> **Exercise prompt**:
All of the data below is to be output without alteration.

> **Given data**:
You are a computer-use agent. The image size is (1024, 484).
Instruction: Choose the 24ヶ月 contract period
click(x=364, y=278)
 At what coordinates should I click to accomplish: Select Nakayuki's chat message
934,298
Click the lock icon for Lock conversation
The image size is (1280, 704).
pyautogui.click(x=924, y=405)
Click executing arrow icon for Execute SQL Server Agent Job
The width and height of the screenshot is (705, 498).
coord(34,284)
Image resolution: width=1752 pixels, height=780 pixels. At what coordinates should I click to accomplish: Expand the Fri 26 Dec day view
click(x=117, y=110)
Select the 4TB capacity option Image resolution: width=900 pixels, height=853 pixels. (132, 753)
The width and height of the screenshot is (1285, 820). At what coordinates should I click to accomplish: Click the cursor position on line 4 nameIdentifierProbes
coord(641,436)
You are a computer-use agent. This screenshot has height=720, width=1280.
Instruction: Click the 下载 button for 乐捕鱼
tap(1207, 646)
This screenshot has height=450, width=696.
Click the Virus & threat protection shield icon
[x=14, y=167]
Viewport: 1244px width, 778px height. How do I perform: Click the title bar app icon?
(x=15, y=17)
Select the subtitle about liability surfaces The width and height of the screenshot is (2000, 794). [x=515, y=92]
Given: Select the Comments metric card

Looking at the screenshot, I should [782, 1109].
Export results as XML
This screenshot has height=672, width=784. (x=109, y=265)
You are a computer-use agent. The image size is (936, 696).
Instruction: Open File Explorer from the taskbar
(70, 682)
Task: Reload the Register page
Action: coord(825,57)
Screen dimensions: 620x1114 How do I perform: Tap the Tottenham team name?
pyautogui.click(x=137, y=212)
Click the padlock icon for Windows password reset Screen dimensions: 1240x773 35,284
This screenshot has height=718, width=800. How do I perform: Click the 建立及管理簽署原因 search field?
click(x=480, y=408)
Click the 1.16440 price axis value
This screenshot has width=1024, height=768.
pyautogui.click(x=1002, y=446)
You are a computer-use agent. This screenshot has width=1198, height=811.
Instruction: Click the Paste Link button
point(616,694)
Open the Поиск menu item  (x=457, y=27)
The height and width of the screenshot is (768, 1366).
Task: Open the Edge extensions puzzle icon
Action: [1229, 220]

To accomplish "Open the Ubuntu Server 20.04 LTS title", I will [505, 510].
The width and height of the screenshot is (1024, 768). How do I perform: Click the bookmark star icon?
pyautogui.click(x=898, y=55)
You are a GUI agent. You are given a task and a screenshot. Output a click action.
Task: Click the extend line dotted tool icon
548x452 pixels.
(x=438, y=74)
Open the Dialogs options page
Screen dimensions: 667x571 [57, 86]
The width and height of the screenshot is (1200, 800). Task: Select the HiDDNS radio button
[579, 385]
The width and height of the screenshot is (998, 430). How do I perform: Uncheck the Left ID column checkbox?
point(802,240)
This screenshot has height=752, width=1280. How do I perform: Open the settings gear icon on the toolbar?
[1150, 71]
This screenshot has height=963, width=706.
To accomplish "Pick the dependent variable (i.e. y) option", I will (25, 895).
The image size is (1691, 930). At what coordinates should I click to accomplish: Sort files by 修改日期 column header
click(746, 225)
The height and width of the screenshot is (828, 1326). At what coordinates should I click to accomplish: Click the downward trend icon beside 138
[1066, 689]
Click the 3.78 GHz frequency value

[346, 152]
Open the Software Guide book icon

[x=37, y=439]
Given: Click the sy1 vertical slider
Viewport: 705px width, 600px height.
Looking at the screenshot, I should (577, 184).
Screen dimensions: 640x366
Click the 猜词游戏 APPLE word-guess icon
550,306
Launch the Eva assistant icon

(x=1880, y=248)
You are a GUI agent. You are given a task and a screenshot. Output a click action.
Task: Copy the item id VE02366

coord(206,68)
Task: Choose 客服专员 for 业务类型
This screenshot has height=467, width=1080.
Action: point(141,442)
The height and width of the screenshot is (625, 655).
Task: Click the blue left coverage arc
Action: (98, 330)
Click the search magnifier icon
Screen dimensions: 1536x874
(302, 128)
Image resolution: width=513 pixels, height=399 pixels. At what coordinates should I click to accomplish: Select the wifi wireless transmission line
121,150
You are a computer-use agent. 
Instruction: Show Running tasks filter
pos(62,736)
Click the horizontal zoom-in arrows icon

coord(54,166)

> **Answer space**:
You are a computer-use agent. The image size is (1024, 484).
Instruction: Choose the 24ヶ月 contract period
click(x=364, y=278)
 At what coordinates should I click to accomplish: Select Nakayuki's chat message
934,298
Click the lock icon for Lock conversation
The image size is (1280, 704).
pyautogui.click(x=924, y=405)
Click executing arrow icon for Execute SQL Server Agent Job
The width and height of the screenshot is (705, 498).
coord(34,284)
Image resolution: width=1752 pixels, height=780 pixels. At what coordinates should I click to accomplish: Expand the Fri 26 Dec day view
click(x=117, y=110)
Select the 4TB capacity option Image resolution: width=900 pixels, height=853 pixels. (132, 753)
The width and height of the screenshot is (1285, 820). At what coordinates should I click to accomplish: Click the cursor position on line 4 nameIdentifierProbes
coord(641,436)
You are a computer-use agent. This screenshot has height=720, width=1280.
Instruction: Click the 下载 button for 乐捕鱼
tap(1207, 646)
This screenshot has height=450, width=696.
Click the Virus & threat protection shield icon
[x=14, y=167]
Viewport: 1244px width, 778px height. How do I perform: Click the title bar app icon?
(x=15, y=17)
Select the subtitle about liability surfaces The width and height of the screenshot is (2000, 794). [x=515, y=92]
Given: Select the Comments metric card

Looking at the screenshot, I should [782, 1109].
Export results as XML
This screenshot has height=672, width=784. (x=109, y=265)
You are a computer-use agent. The image size is (936, 696).
Instruction: Open File Explorer from the taskbar
(70, 682)
Task: Reload the Register page
Action: coord(825,57)
Screen dimensions: 620x1114 How do I perform: Tap the Tottenham team name?
pyautogui.click(x=137, y=212)
Click the padlock icon for Windows password reset Screen dimensions: 1240x773 35,284
This screenshot has height=718, width=800. How do I perform: Click the 建立及管理簽署原因 search field?
click(x=480, y=408)
Click the 1.16440 price axis value
This screenshot has width=1024, height=768.
pyautogui.click(x=1002, y=446)
You are a computer-use agent. This screenshot has width=1198, height=811.
Instruction: Click the Paste Link button
point(616,694)
Open the Поиск menu item  (x=457, y=27)
The height and width of the screenshot is (768, 1366).
Task: Open the Edge extensions puzzle icon
Action: [1229, 220]

To accomplish "Open the Ubuntu Server 20.04 LTS title", I will [505, 510].
The width and height of the screenshot is (1024, 768). How do I perform: Click the bookmark star icon?
pyautogui.click(x=898, y=55)
You are a GUI agent. You are given a task and a screenshot. Output a click action.
Task: Click the extend line dotted tool icon
548x452 pixels.
(x=438, y=74)
Open the Dialogs options page
Screen dimensions: 667x571 [57, 86]
The width and height of the screenshot is (1200, 800). Task: Select the HiDDNS radio button
[579, 385]
The width and height of the screenshot is (998, 430). How do I perform: Uncheck the Left ID column checkbox?
point(802,240)
This screenshot has height=752, width=1280. How do I perform: Open the settings gear icon on the toolbar?
[1150, 71]
This screenshot has height=963, width=706.
To accomplish "Pick the dependent variable (i.e. y) option", I will (25, 895).
The image size is (1691, 930). At what coordinates should I click to accomplish: Sort files by 修改日期 column header
click(746, 225)
The height and width of the screenshot is (828, 1326). At what coordinates should I click to accomplish: Click the downward trend icon beside 138
[1066, 689]
Click the 3.78 GHz frequency value

[346, 152]
Open the Software Guide book icon

[x=37, y=439]
Given: Click the sy1 vertical slider
Viewport: 705px width, 600px height.
Looking at the screenshot, I should (577, 184).
Screen dimensions: 640x366
Click the 猜词游戏 APPLE word-guess icon
550,306
Launch the Eva assistant icon

(x=1880, y=248)
You are a GUI agent. You are given a task and a screenshot. Output a click action.
Task: Copy the item id VE02366

coord(206,68)
Task: Choose 客服专员 for 业务类型
This screenshot has height=467, width=1080.
Action: point(141,442)
The height and width of the screenshot is (625, 655).
Task: Click the blue left coverage arc
Action: (98, 330)
Click the search magnifier icon
Screen dimensions: 1536x874
(302, 128)
Image resolution: width=513 pixels, height=399 pixels. At what coordinates should I click to accomplish: Select the wifi wireless transmission line
121,150
You are a computer-use agent. 
Instruction: Show Running tasks filter
pos(62,736)
Click the horizontal zoom-in arrows icon

coord(54,166)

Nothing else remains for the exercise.